WHAT WAS WRONG WITH ME?! I SPENT THE MORNING DOING NOTHING INSTEAD OF, YOU KNOW, MAKING MY HUSBAND FOOD?! I WAS A TERRIBLE WIFE! AHHHHHH!!!!!!!!!!


I sat there in silence, fuming until my emotions weren’t quite sure what to do other than seep out in a few tears. So, yes, those jerky breathing movements you felt were your Mama trying to stifle sobs and get ahold of herself.

 

All I can say, Baby, is that you are probably going to be freaking brilliant because you are literally eating your Mama’s brain through that umbilical cord. It must all be with you.


Then again, to quote Anne Lamott:


“I think we’re all pretty crazy on this bus. I’m not sure I know anyone who’s got all the dots on his or her dice.”

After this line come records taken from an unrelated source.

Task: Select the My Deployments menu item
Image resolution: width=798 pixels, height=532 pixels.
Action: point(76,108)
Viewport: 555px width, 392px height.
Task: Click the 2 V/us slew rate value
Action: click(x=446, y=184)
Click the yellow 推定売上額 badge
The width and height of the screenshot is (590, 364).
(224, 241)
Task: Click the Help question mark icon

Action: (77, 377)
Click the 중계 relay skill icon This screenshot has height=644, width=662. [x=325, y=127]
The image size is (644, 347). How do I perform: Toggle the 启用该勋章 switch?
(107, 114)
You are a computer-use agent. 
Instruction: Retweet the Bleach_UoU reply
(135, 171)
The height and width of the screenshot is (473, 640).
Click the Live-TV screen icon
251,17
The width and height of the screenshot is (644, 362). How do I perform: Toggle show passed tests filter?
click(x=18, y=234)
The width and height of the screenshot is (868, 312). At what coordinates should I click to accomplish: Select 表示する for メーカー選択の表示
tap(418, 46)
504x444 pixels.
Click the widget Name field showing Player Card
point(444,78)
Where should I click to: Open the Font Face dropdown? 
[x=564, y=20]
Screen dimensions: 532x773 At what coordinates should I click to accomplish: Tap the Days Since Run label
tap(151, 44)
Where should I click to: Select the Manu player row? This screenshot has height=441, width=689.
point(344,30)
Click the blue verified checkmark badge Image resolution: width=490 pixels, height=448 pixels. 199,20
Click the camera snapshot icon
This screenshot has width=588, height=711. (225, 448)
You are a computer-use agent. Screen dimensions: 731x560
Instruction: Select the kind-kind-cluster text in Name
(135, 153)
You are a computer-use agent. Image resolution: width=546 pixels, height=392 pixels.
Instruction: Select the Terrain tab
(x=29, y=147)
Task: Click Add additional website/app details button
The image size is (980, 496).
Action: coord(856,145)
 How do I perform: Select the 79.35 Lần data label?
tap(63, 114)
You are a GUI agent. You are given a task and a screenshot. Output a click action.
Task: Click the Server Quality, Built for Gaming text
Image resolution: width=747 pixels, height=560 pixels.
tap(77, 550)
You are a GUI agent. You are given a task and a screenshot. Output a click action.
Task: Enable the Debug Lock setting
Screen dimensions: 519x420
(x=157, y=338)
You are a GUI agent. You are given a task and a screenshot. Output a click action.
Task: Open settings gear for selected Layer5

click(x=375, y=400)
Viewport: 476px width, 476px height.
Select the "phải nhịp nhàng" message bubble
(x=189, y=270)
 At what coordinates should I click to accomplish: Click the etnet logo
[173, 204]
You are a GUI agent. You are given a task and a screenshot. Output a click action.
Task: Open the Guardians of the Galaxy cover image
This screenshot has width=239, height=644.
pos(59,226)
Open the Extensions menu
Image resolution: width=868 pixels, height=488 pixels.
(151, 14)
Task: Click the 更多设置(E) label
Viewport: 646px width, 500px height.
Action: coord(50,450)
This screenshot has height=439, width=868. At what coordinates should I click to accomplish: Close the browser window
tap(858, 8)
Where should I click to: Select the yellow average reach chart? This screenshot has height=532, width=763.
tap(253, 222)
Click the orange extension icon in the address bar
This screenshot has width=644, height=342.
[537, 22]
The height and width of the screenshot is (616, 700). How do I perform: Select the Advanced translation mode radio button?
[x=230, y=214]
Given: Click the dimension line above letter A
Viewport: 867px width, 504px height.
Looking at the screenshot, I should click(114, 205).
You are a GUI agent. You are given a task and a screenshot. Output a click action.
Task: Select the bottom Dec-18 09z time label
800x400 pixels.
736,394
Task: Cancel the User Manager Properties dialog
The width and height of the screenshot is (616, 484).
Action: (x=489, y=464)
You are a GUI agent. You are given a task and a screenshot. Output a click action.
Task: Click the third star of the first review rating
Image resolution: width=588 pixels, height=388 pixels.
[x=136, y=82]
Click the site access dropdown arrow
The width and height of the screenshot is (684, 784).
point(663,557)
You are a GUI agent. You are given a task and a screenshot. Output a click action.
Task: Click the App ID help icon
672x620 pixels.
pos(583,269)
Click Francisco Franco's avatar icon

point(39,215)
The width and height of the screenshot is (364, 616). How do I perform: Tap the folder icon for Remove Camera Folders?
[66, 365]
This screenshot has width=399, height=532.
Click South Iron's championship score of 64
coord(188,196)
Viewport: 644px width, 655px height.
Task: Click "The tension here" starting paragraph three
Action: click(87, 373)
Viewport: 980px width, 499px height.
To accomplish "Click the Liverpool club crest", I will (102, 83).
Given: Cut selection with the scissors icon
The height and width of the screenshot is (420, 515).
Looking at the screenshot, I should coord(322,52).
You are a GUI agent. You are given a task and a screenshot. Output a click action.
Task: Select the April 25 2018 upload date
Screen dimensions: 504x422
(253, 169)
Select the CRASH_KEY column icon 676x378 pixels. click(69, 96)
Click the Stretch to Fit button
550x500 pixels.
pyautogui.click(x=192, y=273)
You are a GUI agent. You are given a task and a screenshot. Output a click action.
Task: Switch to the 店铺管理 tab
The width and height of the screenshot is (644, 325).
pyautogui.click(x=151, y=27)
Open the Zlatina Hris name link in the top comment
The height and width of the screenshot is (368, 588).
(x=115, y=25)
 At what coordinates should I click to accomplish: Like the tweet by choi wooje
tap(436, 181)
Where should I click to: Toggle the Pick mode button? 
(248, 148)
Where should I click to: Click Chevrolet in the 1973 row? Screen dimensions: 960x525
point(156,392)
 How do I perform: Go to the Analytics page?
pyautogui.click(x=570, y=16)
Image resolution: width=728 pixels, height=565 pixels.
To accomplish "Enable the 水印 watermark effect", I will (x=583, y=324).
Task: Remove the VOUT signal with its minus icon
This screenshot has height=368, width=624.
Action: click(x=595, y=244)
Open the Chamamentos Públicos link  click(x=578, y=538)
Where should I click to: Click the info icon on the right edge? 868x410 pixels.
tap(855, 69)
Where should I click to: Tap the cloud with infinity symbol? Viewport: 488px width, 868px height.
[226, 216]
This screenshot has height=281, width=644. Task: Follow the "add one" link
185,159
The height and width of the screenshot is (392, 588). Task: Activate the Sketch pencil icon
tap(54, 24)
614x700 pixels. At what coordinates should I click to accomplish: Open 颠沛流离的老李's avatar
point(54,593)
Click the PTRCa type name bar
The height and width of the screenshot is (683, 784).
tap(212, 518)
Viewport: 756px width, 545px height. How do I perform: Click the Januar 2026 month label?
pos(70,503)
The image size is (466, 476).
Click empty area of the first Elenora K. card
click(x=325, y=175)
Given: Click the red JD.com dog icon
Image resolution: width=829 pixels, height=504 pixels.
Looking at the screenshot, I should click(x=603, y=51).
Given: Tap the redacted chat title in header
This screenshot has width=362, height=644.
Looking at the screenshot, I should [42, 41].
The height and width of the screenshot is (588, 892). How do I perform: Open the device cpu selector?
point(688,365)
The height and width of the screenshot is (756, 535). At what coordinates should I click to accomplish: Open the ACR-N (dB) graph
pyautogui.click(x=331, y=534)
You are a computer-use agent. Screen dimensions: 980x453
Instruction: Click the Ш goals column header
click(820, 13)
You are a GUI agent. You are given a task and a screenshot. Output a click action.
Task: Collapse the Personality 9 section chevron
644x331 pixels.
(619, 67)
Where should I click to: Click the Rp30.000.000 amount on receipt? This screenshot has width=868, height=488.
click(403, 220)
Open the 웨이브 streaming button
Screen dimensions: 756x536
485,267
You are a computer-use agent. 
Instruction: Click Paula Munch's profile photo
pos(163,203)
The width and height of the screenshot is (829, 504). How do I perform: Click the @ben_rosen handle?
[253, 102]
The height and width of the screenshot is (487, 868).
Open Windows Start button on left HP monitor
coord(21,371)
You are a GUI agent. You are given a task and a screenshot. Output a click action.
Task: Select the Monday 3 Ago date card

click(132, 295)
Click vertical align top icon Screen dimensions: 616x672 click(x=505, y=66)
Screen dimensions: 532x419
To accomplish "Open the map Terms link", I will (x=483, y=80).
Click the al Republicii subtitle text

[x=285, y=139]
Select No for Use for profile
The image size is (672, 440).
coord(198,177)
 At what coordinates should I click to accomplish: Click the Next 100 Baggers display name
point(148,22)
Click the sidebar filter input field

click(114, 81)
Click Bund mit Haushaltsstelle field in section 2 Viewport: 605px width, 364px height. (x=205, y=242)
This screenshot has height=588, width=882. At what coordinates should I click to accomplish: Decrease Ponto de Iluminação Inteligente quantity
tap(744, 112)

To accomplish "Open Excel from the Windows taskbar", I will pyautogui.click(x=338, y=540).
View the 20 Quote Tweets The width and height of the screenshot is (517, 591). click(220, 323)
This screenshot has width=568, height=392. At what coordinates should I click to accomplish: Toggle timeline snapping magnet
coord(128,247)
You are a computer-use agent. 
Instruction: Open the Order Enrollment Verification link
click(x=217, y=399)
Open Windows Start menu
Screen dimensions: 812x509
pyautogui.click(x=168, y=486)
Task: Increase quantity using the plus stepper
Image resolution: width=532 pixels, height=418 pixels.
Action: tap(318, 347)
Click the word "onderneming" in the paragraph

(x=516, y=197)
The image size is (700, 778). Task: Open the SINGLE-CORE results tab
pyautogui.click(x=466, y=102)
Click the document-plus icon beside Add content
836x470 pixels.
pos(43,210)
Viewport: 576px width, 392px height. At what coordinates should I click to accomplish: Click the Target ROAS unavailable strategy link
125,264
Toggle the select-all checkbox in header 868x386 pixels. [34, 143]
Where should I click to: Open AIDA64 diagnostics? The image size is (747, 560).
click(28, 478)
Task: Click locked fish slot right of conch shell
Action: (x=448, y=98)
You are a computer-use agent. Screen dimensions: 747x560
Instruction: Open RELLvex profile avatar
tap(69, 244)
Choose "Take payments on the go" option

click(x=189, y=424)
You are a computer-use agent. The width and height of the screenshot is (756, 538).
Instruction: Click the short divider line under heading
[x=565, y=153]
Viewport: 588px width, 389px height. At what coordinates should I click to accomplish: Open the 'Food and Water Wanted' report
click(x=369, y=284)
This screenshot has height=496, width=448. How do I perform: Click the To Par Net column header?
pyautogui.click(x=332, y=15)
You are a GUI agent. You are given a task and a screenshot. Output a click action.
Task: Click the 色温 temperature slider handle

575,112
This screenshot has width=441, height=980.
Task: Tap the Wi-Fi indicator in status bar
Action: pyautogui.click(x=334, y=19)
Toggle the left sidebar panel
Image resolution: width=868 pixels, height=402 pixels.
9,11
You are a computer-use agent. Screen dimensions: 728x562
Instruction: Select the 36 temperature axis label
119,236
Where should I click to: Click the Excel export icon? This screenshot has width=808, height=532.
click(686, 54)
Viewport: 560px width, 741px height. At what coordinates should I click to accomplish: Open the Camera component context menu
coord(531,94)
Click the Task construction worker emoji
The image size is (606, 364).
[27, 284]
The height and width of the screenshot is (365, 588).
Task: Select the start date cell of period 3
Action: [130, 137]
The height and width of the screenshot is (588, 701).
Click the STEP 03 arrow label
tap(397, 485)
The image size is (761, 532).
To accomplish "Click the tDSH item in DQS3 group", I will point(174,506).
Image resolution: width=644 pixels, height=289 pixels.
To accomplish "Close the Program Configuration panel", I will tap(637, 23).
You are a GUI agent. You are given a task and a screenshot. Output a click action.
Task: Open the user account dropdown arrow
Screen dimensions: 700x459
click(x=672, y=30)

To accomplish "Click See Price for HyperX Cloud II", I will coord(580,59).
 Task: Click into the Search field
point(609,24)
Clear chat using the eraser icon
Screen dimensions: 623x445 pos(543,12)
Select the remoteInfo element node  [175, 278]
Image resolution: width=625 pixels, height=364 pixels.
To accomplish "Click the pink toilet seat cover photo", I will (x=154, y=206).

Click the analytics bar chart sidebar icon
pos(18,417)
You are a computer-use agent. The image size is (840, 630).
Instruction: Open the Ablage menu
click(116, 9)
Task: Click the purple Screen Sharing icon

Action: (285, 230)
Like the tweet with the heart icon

And, you know, emotions are cyclical. We all have them, and we all vacillate between many on a regular basis. It’s just that every emotion feels turned up to volume 10 for me right now, so thank you for your patience as I try to move through them with grace – and, clearly, don’t always succeed.


Anyway, all is well again, and we are officially at 38 weeks!! Apparently, you are shedding your vernix and lanugo, which is very exciting...but you’re also ingesting it through the amniotic fluid, which is pretty disgusting. But that’s okay, Baby! It’s all part of the process, and you’re pretty much fully baked at this point.


Another week is done. We can’t wait to squeeze that wiggling tush, and I know you have your own timeline, but your Papa is on Long Island until Saturday, so stay put until at least then, okay? We appreciate it.


ps: Forgive any typos. I'm currently at my mental capacity, and this post is too damn long to read over yet one more time.